/---

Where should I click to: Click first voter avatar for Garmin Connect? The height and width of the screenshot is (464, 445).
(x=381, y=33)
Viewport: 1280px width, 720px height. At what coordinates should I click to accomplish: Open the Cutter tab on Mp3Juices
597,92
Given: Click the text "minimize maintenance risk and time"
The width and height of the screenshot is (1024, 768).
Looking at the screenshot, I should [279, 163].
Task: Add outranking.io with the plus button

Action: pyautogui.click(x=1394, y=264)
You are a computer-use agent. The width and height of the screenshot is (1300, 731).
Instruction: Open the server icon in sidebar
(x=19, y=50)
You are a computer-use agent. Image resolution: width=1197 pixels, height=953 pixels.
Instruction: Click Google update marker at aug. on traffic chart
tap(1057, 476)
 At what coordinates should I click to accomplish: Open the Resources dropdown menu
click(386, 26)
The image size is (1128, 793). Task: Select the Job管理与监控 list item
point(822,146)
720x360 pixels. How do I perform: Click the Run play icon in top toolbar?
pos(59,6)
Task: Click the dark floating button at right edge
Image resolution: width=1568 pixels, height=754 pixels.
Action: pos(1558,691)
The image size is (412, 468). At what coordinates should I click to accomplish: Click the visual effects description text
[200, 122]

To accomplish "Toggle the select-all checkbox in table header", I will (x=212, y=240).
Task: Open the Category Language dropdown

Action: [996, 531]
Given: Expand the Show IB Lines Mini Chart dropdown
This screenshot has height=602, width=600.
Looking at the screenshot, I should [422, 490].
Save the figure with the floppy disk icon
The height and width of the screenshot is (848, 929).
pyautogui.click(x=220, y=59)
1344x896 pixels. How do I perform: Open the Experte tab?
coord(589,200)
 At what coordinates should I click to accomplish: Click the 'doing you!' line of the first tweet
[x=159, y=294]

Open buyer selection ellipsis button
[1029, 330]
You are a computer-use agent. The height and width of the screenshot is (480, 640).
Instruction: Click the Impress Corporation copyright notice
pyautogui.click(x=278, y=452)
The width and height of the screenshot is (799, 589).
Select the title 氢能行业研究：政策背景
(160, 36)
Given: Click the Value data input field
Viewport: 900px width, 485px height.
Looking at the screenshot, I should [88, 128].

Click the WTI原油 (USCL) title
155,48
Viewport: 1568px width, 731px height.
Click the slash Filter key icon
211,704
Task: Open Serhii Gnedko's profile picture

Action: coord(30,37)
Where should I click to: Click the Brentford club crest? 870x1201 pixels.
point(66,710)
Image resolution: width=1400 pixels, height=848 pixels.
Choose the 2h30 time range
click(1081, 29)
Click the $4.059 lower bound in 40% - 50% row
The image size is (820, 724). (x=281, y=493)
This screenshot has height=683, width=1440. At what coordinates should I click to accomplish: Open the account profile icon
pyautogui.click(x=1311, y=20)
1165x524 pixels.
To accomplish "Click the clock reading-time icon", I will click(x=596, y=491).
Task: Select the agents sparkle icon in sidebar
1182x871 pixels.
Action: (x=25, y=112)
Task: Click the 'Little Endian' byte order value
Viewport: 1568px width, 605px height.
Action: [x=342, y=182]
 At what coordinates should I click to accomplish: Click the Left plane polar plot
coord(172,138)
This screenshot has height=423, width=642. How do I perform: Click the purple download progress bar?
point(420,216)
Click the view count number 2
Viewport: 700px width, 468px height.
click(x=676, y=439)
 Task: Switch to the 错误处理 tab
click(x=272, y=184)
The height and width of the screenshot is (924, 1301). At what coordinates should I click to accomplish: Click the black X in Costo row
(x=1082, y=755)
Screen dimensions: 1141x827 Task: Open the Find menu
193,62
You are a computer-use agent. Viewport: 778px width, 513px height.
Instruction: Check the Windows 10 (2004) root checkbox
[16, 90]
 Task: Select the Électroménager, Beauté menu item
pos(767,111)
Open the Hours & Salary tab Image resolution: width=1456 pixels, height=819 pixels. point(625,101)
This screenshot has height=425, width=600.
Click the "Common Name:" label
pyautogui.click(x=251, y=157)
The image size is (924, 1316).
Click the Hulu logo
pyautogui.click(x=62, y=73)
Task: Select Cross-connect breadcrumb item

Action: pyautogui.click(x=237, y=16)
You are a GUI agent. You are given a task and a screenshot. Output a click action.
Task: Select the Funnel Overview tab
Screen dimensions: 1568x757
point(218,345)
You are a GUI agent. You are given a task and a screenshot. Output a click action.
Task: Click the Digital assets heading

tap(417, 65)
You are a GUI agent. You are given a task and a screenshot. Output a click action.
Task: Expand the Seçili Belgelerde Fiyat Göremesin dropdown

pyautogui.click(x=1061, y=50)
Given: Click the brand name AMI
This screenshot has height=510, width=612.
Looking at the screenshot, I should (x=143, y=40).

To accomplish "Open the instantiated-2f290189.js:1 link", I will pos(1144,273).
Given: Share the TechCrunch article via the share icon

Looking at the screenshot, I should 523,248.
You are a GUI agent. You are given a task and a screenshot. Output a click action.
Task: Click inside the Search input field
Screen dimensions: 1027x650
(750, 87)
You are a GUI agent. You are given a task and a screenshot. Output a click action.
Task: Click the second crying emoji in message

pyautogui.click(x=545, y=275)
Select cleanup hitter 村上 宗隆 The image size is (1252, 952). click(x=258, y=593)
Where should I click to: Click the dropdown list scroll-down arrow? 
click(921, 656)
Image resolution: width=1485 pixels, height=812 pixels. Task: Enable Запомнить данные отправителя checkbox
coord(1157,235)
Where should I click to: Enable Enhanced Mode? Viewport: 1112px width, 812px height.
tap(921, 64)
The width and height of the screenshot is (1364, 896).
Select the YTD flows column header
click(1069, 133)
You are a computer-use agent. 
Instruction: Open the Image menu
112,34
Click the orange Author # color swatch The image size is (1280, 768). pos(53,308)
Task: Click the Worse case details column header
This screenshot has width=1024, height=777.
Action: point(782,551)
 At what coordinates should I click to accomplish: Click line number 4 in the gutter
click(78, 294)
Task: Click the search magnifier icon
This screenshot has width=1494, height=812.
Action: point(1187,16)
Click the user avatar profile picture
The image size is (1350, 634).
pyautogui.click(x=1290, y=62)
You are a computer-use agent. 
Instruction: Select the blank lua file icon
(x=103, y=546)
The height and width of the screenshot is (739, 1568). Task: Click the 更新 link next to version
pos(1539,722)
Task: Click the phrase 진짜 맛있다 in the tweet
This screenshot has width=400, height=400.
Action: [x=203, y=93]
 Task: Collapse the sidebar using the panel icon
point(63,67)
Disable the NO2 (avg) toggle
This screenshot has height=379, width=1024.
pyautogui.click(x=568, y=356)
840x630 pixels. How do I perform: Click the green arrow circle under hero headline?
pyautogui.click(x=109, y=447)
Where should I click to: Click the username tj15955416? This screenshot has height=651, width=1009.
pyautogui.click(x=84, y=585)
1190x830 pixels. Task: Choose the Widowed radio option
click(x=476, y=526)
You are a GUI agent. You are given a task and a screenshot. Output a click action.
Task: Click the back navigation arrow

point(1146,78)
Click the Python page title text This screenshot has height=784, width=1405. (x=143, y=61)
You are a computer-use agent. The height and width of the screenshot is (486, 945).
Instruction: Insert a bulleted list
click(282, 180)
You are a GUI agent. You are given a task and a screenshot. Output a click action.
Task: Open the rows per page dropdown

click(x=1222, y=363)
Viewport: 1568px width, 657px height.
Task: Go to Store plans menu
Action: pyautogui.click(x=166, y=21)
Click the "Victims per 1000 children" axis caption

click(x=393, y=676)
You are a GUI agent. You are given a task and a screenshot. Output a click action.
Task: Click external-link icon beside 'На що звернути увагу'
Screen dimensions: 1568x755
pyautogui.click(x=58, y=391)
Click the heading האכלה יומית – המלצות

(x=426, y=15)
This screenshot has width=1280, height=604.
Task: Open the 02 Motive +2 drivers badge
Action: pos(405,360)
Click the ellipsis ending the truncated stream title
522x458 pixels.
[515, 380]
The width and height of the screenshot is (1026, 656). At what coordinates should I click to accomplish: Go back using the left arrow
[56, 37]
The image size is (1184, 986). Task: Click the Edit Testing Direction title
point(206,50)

\---

YOUR INSTRUCTIONS —
In the entries above, find the line with "Task: Click the dark" and the line with "Given: Expand the", then set down exactly those two and every line between them, nothing else.

SOLUTION —
Task: Click the dark floating button at right edge
Image resolution: width=1568 pixels, height=754 pixels.
Action: pos(1558,691)
The image size is (412, 468). At what coordinates should I click to accomplish: Click the visual effects description text
[200, 122]

To accomplish "Toggle the select-all checkbox in table header", I will (x=212, y=240).
Task: Open the Category Language dropdown

Action: [996, 531]
Given: Expand the Show IB Lines Mini Chart dropdown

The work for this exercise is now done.